21

9 4 0
                                    

"Sepertinya aku hanya melihat jeff memukul rahangmu. Bagaimana bisa keningmu terluka?" Gerutuku sambil menyeka kapas pelan ke kening dariel.

"Artinya kau hanya melihatnya saat memukul rahangku! Tangannya bahkan meleset mengenai kepalaku!"

Aku memutar mataku malas.

"Lemah sekali!" Gumamku.

Dariel diam saja, menatapku dengan ekspresi yang sulit dibaca.

"Kau seharusnya tidak terlalu baik padaku, Krystal. Kau tahu, kan, aku bukan tipe pria yang pantas menerima ini?"

Aku menatapnya sesaat sebelum menjawab.

"Bukan soal pantas atau tidak, Dariel. Ini soal melakukan hal yang benar."

Dia tersenyum samar, tetapi tidak mengatakan apa-apa lagi. Aku hanya berharap setelah semua ini, tidak akan ada lagi drama yang tak perlu. Tapi di dalam hati, aku tahu itu mungkin terlalu optimis.

"Kau peduli padaku? Arghhh shit!" Ujarnya lalu menjerit karena aku menekan keras lukanya seketika.

"Kau pikir aku sangat peduli padamu? Bangun dan cepatlah tersadar bahwa itu tidak mungkin!"

Dia tertawa pelan.

"Bohong!"

"Apa? Bohong? Hei, untuk apa? Yang benar saja!

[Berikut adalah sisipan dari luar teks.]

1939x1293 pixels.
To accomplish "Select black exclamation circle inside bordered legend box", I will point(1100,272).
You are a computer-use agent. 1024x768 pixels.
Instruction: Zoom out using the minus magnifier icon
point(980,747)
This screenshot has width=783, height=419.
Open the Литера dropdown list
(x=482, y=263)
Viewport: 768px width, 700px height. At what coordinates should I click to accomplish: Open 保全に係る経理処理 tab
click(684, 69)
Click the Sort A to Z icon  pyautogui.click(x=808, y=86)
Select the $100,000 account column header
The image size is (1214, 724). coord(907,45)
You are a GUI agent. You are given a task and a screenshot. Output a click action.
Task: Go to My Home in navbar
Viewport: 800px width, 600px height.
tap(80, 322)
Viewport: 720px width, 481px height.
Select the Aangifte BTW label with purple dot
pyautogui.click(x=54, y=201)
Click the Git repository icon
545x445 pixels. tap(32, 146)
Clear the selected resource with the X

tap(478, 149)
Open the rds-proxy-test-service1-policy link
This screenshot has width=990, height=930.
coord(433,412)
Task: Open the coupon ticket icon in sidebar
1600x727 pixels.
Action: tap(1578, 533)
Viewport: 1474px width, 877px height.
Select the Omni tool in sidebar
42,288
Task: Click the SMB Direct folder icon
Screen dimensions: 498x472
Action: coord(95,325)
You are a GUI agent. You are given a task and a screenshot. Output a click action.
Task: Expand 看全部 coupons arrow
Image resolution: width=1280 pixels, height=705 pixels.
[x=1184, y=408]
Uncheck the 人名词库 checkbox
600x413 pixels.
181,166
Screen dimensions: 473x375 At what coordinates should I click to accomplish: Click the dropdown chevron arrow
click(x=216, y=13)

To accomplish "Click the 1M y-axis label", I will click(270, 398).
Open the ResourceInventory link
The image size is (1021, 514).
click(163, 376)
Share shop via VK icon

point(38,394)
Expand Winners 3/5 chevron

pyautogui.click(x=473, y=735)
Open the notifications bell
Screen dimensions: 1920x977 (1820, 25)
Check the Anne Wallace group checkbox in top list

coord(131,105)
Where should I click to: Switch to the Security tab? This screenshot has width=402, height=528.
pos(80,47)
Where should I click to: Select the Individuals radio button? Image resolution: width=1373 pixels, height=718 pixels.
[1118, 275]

Bagaimana bisa kau berfikir bahwa aku berbohong dan benar-benar peduli padamu?!"

Aku memalingkan wajahku menatap dedaunan pohon yang gugur di taman sekolah dengan panorama warna-warni yang tak ada habisnya.

"Wah, indahnya!" Gumamku tersenyum.

Sehelai daun mendarat dipahaku. Aku meraihnya. Mataku memanas.

"Satu demi satu, seperti daun dari pohon, semua telah meninggalkanku!" Gumamku.

Aku mendongak menatap langit-langit, menahan air mataku agar tidak jatuh.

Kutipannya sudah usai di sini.